Backdrop is 1977 Berlin, the retro feel in comparison to the original SUSPRIA released in 1977. Berlin is in political turmoil, the omnipresent ‘Wall’ stands in prominent view of the Dance school. The political turmoil playing out in the streets of Berlin, terrorism and freedom fighters, feels a little overplayed and seems an unnecessary subplot, its emphasis maybe too heavy-handed in its themes, with all the ongoings within the the Witches coven, hidden within the creepy Dance school.
The soundtrack for the original 1977 SUSPIRIA, is interwoven with the power of the film, the band GOBLIN created one of the most iconic horror soundtracks ever made. This time around Tom Yorke from RADIOHEAD, has created the soundtrack which also is a fantastic beautifully haunting and is a disturbing companion piece.

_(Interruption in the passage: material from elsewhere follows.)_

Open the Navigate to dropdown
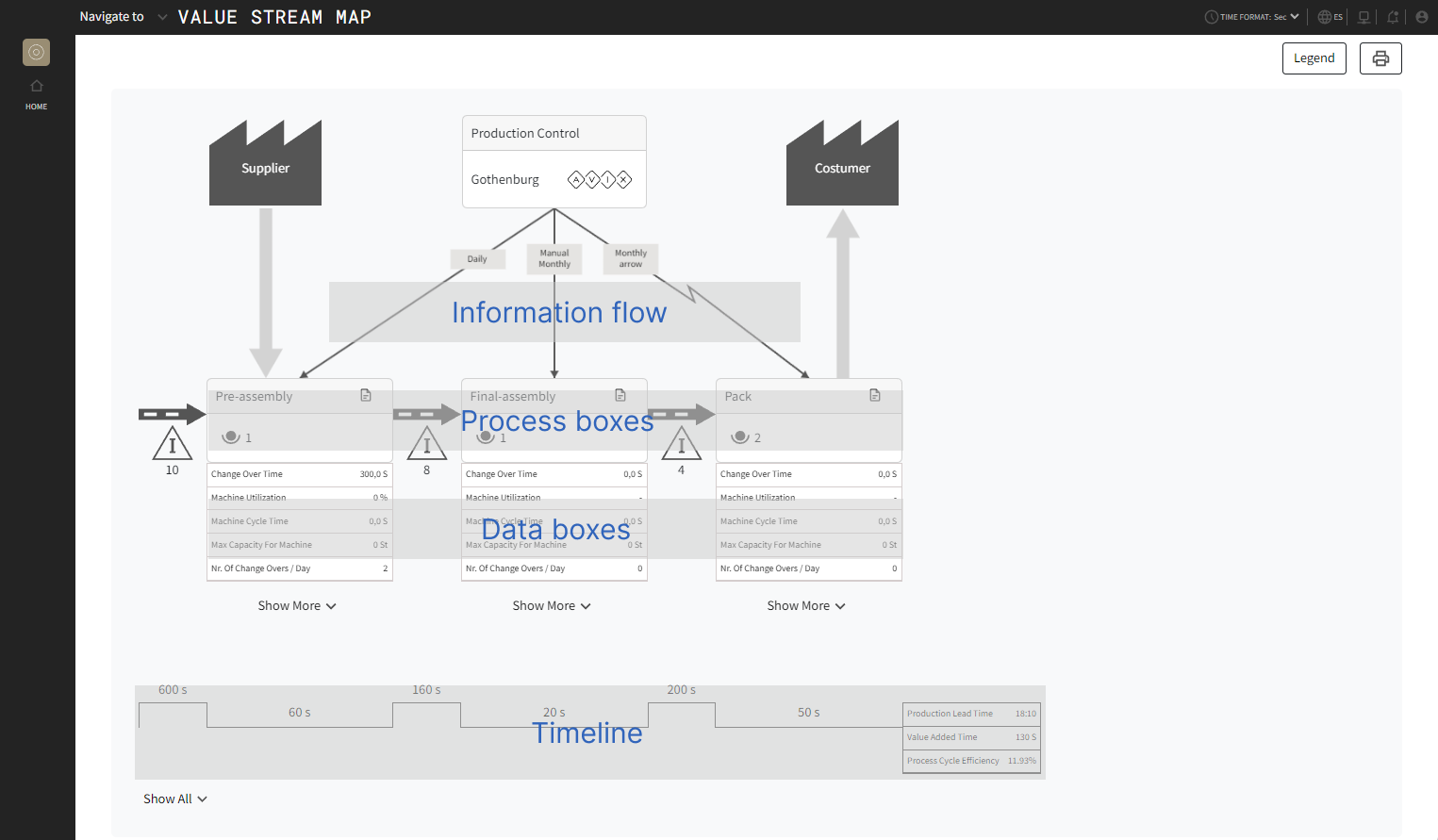1438x840 pixels. point(123,17)
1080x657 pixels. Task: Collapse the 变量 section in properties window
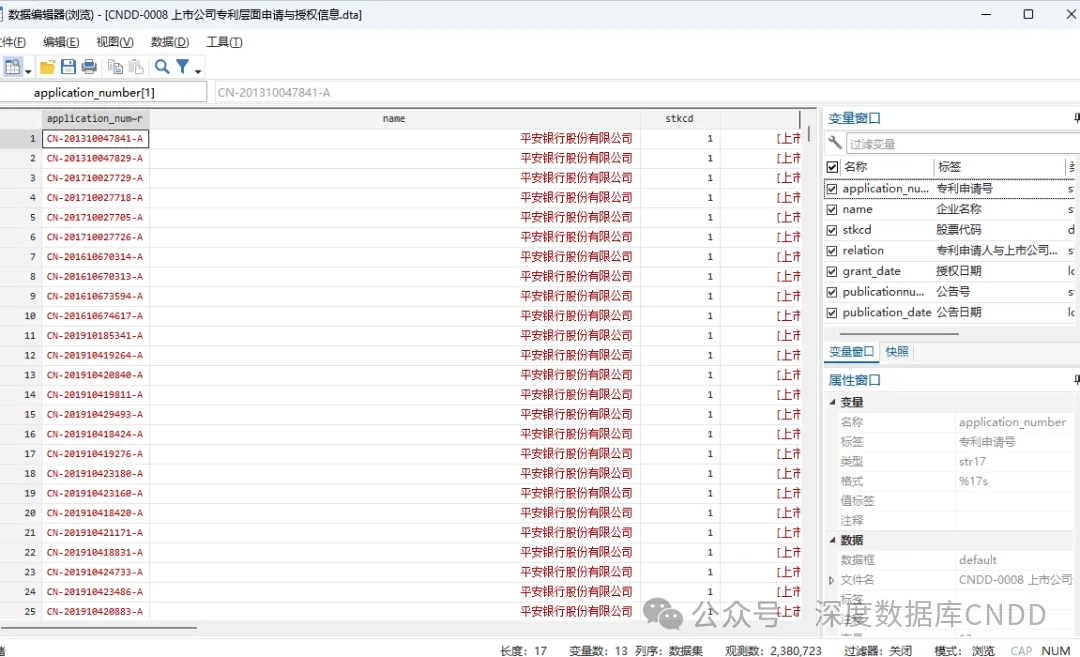(x=832, y=402)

The soundtrack alone is worth the experience when seeing SUSPIRIA.
Dakota Johnson is unrecognisable from her ‘Fifty Shades of Grey’ films, she plays the American girl that enters the Dance school, and aims for dancing heights, captivating the interest of the dance school Heads. She holds the power of the film, with incredible work. Tilda Swinton as always is amazing and captivating, playing the role of the head dance teacher, she has soul and haunting grace. Watch the film carefully and you may notice Tilda Swinton playing another key character role.

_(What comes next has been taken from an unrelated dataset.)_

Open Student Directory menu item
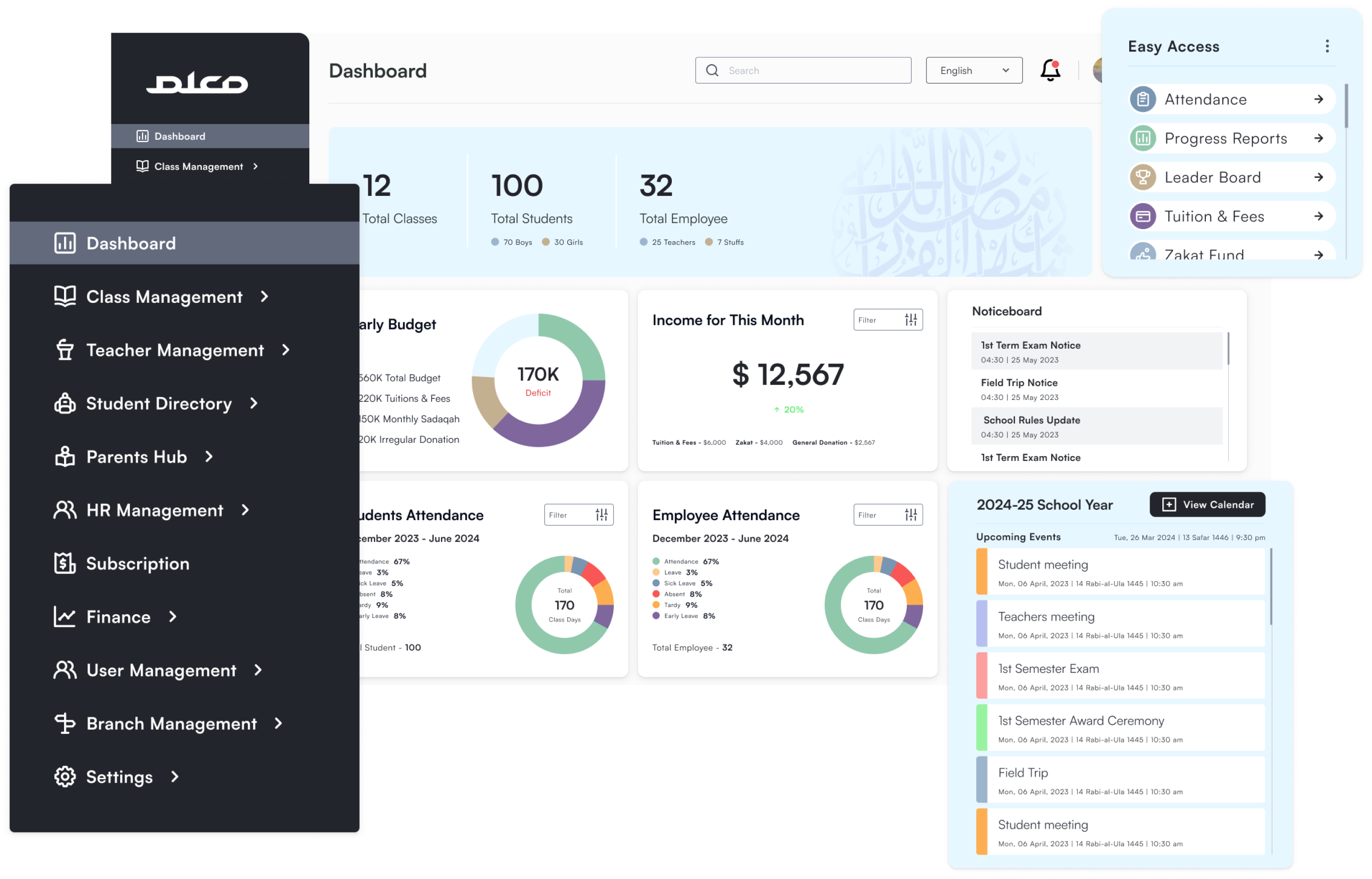 (x=158, y=403)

I could go on about the luscious design of the film, the production design I adored its bauhaus, cold haunting design and colour scheme. Its embracing of 1970’s filmmaking and film process techniques. But alas I need to keep this review short and to the point. SUSPIRIA is a phenomenal movie experience, amazing piece of filmmaking. Mesmerising and stunning, a beautifully haunting, disturbing Art-house horror film, also be warned it can be a bit just ‘out-there’ crazy bizarre. For once, this reviewer enjoyed this ‘off the rails’ ride.